Wednesday, March 18, 2009

Debunking the "Deregulation" Myth

John Hinderaker at Power Line has a truly excellent post about today's hearing of the House Subcommittee on Capital Markets. Most of the news coverage has focused on the testimony of AIG Chairman and CEO Edward Liddy. But John picked up on something more significant -- testimony by the Acting Director of the Office of Thrift Supervision. As this testimony makes clear, it wasn't an absence of regulatory authority or resources that caused Thrift Supervision not to rein in AIG. It was nothing more or less than a "mistake" on the part of the regulators.

John draws the moral:

Part of the mythology that the Democrats are trying to create out of the financial crisis is that it is due to a lack of regulation (or, better yet, "deregulation"). In fact, the industries involved are heavily regulated, and I'm not aware of any instances where a lack of regulation, as opposed to a failure of regulation, is to blame for a significant aspect of the crisis. In general, what happened was that regulators and businessmen made the same mistake: they failed to foresee the decline in real estate values and, perhaps more important, failed to understand fully the consequences that would flow from such a decline. . . .

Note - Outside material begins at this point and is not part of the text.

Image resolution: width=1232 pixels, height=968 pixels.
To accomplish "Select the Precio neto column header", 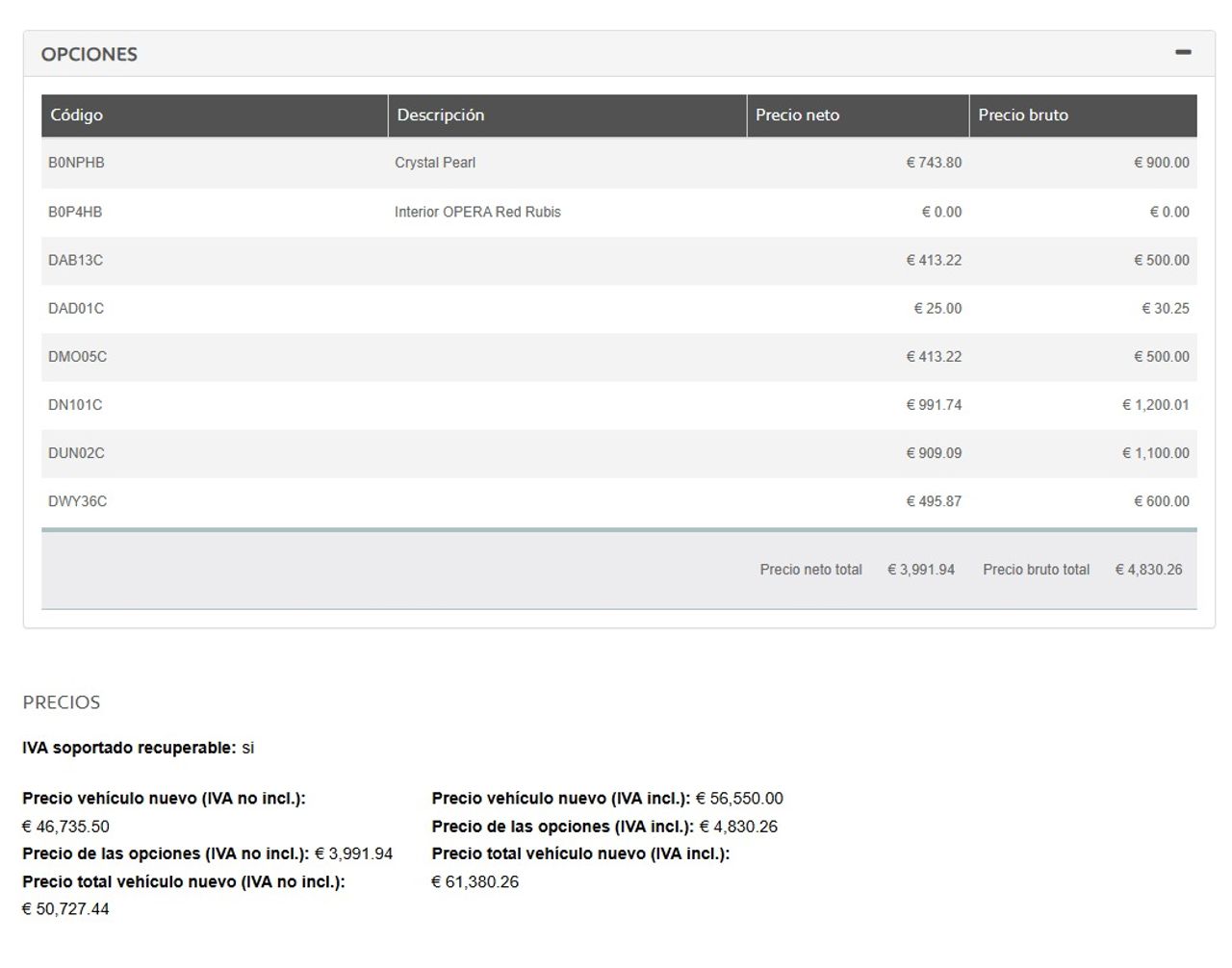I will tap(797, 115).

It's never been clear why liberals have so much faith that regulators are smarter or better able to foresee the future than businessmen.
We Don't Need to Be "Stimulated" out of the Slump

Economist Don Boudreaux uses the story of the automobile to explain why a government stimulus is not needed to end the recession. Two hundred years ago, no one could have imagined what a huge role cars would play in our lives. If you could travel back in time to 1809 and describe to someone what the America of 2009 is like, your listener might very well wonder how such developments could come about without the guidance of a central decision-maker:

[W]hat I suspect they would find most unbelievable is not the progress of technology that automobiles require. Rather, what would be most difficult to comprehend is the fact that such an amazingly complex development and coordination of economic activities can occur without being consciously arranged. After all, it's not just that people in 2009 can easily afford automobiles, but also that whole industries exist to support automobile driving. . . .

Stupendous coordination of millions of individual plans and talents emerged spontaneously -- and not only in the automobile industry. The entire economy is a testament to such spontaneous coordination.

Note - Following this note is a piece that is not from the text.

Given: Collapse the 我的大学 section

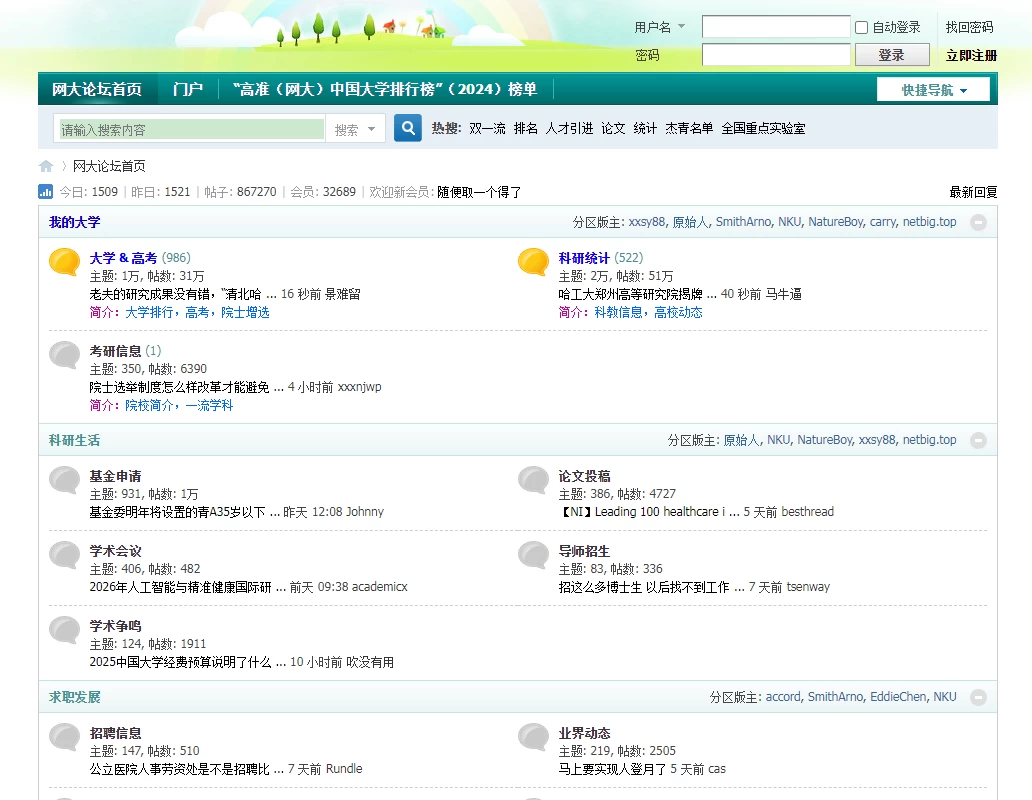Looking at the screenshot, I should [978, 222].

The single greatest fact about capitalist society is that the great bulk of it appears to be the handiwork of a master designer but, in fact, is unplanned and even unimaginable before it becomes real and familiar.

Remember this lesson whenever you hear alleged "experts" insisting that only conscious effort by government to "stimulate" demand can save the economy from its current downturn.

It's true that no one can know beforehand the precise path by which a free market travels to escape the downturn. No one can foresee that, say, entrepreneurs in Texas and Ohio will be especially creative at finding ways to produce things that consumers will open their wallets wider to buy -- and, hence, that these entrepreneurs will succeed at launching profitable firms that hire more workers. . . .

But economics and history tell us that our inability to foresee and predict -- or even to imagine -- how recovery will come in the absence of conscious government stimulus is no reason to conclude that recovery requires conscious government stimulus.

Populism and Conservatism

As various observers have pointed out, we're hearing a lot of populist rhetoric from Washington these days. Populism, despite the term's democratic sound, is not a good thing:

In the U.S. and Canada, populist movements . . . arose among western (and southern U.S.) farmers in the second half of the nineteenth century. North American populism was less a doctrine or a movement than an expression of discontent directed against those whom the farmers held especially responsible for their problems -- the eastern bankers and railroad interests. Populist parties demanded easier credit, lower shipping rates, agricultural co-operatives, and other forms of public assistance.


(From A Glossary of Political Ideas, Maurice Cranston & Sanford A. Lakoff, eds. (Basic Books, 1969).) The U.S. populist party faded away once the Democratic and Republican parties absorbed many of its goals. As an attitude and a rhetorical stance, however, populism remains a big part of American life.

Among Republican politicians, populism often takes the form of castigating the "Eastern elites." Among Democrats, it often takes the form of what we're seeing today, scolding of "the rich" and "big business." Some public figures -- such as Bill O'Reilly and Michael Savage -- are more populists than they are conservatives or Republicans, since they target all of the above in their attacks and don't try to maintain any kind of ideological consistency.

Unlike conservatism, populism has no intellectual foundation. It's a style of attack that can be used to motivate, distract, or entertain voters.

Tuesday, March 17, 2009

Podcast on the Employee Free Choice Act

Richard Epstein, a brilliant legal scholar and self-proclaimed classical liberal, provides a straight-from-the-hip podcast on Cato at Liberty about the Employee Free Choice Act -- what most people refer to as the "Card Check" bill.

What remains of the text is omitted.